Eva C. (1886– )
Famous French materialization medium, known also as
‘‘Marthe Béraud.’’ Eva’s real name was Eva Carrière (Waespé
by marriage). She was the daughter of an officer and the fiancée
of Maurice Noel, who died in the Congo before the marriage
could take place. Her psychic powers were discovered by
Noel’s parents, General Noel and his wife.
General and Mrs. Noel were greatly interested in psychical
research and, in the presence of invited mediums at the Villa
Carmen, witnessed the materialization of a helmeted phantom,
‘‘Bien Boa,’’ a Brahman Hindu said to have died some 300
years previously and who styled himself as the spiritual guide
of the Noel family. A ‘‘sister’’ of the phantom, ‘‘Bergoglia,’’ who
also manifested, later hinted that ‘‘Bien Boa’’ was an assumed
name of someone who had figured in Mrs. Noel’s life in an earlier
incarnation. Indeed, Mrs. Noel claimed a share of credit for
Bien Boa’s appearances and said that either by the séance table
or by direct writing Bien Boa always declared that she was the
true medium at early séances.
When the powers of Marthe Béraud were first discovered, a
period of two years of experimentation commenced, and Mrs.

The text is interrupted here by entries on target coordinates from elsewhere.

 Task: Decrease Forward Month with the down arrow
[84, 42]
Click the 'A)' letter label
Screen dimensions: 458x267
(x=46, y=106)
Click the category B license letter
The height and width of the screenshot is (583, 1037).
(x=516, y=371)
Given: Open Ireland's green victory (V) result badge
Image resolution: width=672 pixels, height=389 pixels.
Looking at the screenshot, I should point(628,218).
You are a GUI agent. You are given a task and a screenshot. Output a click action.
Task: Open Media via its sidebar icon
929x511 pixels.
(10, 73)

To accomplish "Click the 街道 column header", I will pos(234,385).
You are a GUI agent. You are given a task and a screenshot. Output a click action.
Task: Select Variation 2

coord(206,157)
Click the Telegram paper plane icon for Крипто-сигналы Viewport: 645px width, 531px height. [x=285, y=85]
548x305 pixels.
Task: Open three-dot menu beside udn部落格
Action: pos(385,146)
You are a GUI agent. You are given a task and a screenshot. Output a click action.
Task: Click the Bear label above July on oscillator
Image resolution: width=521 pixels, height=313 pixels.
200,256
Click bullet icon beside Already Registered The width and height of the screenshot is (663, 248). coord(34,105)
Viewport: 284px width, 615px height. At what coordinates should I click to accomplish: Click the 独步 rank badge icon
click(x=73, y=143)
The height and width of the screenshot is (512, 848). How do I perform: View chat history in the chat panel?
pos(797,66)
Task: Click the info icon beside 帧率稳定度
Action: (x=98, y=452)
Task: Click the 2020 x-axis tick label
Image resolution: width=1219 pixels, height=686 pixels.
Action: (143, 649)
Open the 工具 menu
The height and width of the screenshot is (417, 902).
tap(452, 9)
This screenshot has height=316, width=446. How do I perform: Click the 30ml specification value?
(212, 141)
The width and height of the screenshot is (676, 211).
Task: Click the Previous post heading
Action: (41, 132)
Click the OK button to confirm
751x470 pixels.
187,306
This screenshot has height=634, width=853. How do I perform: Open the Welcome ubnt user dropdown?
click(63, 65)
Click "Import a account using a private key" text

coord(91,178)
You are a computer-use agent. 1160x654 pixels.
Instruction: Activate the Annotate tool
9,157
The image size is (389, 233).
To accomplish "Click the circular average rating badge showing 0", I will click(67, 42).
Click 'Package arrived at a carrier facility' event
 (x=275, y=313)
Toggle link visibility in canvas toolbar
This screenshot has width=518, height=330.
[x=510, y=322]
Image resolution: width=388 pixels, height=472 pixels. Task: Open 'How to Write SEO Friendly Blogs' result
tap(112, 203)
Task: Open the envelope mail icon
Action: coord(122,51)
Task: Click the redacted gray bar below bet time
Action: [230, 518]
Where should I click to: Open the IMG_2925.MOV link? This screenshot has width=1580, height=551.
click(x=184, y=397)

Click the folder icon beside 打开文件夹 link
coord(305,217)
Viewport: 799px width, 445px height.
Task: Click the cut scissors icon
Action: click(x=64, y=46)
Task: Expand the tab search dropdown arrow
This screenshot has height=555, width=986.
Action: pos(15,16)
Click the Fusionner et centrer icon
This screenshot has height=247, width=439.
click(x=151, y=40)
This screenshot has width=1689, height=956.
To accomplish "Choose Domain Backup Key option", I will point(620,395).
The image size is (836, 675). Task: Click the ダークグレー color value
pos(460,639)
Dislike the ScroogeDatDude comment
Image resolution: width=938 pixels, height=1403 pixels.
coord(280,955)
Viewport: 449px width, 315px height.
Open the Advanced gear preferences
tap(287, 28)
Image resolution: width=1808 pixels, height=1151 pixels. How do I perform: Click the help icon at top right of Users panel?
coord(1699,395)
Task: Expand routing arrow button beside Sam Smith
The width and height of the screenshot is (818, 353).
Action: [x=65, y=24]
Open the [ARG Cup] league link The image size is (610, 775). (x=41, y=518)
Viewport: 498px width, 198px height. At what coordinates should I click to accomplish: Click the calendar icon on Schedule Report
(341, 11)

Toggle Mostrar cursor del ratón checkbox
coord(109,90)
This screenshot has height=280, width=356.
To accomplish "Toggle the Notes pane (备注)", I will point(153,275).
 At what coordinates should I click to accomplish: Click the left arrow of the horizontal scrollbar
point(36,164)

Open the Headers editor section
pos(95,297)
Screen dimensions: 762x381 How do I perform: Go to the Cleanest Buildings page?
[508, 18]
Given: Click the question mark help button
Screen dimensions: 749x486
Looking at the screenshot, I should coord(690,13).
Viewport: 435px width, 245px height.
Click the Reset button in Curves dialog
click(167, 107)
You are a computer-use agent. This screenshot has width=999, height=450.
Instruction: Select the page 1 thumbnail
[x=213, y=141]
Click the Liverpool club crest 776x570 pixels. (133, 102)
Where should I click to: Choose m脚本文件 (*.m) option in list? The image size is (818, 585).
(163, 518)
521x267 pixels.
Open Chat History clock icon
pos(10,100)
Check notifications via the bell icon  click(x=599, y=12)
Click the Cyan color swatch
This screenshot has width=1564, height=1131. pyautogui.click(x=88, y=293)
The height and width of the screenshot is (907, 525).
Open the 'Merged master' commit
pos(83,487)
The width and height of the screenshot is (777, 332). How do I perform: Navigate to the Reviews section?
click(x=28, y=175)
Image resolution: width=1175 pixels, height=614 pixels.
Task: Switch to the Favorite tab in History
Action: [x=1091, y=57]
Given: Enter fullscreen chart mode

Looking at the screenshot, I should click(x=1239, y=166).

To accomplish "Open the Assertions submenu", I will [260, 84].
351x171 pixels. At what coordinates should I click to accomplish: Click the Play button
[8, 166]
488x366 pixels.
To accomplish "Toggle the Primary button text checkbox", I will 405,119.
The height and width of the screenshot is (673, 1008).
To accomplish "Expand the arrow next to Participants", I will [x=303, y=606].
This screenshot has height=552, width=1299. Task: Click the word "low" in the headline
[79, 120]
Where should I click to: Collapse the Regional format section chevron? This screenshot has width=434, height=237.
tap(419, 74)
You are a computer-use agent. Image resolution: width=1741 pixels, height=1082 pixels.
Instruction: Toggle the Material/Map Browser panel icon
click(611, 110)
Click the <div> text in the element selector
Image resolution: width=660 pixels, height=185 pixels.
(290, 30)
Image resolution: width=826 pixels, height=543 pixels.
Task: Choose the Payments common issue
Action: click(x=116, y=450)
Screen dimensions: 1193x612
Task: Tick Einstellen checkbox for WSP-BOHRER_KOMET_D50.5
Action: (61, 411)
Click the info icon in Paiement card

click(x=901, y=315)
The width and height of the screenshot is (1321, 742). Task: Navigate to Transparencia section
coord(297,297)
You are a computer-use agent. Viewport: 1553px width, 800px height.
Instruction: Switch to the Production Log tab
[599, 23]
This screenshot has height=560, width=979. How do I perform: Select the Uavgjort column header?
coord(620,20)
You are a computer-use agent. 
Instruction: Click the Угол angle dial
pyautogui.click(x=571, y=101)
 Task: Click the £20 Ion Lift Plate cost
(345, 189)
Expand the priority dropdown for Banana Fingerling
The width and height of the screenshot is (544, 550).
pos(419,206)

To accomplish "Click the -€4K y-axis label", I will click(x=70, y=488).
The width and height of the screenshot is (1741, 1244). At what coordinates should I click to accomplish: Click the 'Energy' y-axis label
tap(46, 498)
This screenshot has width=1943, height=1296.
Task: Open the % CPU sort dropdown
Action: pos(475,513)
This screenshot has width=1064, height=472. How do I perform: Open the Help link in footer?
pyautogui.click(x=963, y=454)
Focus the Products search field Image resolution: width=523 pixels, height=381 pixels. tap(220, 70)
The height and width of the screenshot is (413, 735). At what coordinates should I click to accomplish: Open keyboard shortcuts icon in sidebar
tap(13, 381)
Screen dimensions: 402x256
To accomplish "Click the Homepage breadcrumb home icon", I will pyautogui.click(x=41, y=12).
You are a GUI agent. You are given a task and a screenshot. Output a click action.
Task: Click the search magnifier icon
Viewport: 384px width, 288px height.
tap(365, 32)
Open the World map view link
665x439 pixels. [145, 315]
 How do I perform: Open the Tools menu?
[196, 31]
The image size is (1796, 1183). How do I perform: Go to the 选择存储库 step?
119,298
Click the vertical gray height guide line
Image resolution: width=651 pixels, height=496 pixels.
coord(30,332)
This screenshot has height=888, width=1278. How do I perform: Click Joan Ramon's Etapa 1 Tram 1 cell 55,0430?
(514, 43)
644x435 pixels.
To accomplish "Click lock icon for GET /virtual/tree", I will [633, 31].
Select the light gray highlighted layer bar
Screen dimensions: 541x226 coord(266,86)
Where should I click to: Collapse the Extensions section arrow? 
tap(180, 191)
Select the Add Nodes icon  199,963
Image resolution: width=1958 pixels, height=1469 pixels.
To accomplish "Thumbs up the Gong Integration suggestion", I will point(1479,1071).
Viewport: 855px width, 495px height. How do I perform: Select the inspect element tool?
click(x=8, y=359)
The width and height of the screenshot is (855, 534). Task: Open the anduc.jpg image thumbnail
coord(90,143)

Noel published many notes on the phenomena in Gabriel Delanne’s
Revue Scientifique et Morale du Spiritisme. Then the Noels
and Béraud invited Charles Richet and Delanne to visit Algiers
as their guests.
The séances were held in an isolated building over a stable
behind bolted windows and doors. A curtain was thrown across
one corner of the room to improvise a cabinet. As a rule a
young black woman, Aischa, sat with Béraud behind the curtain,
but Richet has said that in the more effective experiments
Aischa was not present. Béraud was not tied and wore a thin
dress. By making magnetic (i.e., mesmeric) passes to awaken
her from her trance, Richet passed his hand all over her body
and made sure that she had nothing hidden on her. The presence
of Aischa, of which Mrs. Noel made a point, greatly annoyed
the medium, who complained that in the tropical heat
the odor of the woman was unbearable.
The materializations produced were very complete. Bien
Boa appeared five or six times and offered opportunities for
many important observations and experiments. Richet’s report,
published in the April 1906 issue of the Annales des sciences
psychiques, created an immense sensation. He was satisfied that
he had witnessed genuine phenomena and that Marthe Béraud
could not have masqueraded in a helmet and sheet in the guise
of Bien Boa. Besides, he asserts in the report, the medium and
the phantom were also seen together when no stranger could
have entered the room
‘‘I make a point of this, because of the assertions of Areski,
an Arab coachman dismissed by General Noel for theft, who
said that he ‘played the ghost.’ A certain starveling practitioner
of Algiers, Dr. R., was ill-advised enough to entertain this man
and to exhibit him in public at Algiers in a white mantle to play
the ghost before spectators. That is the most that had been said
against the experiments at the Villa Carmen. The general public
blinded by ignoble newspaper tales, imagined that the fraud
had been exposed. All that was really proved was that an Arab
thief could lie impudently, that he could put on a sheet, could
appear thus on a stage, and could get a doctor to endorse his
lies. It is averred also that Marthe confessed fraud to an Algerian
lawyer who took a pseudonym. But even if this anonymous
allegation were true, we know the value to be placed on such
revelations, which only show the mental instability of mediums.’’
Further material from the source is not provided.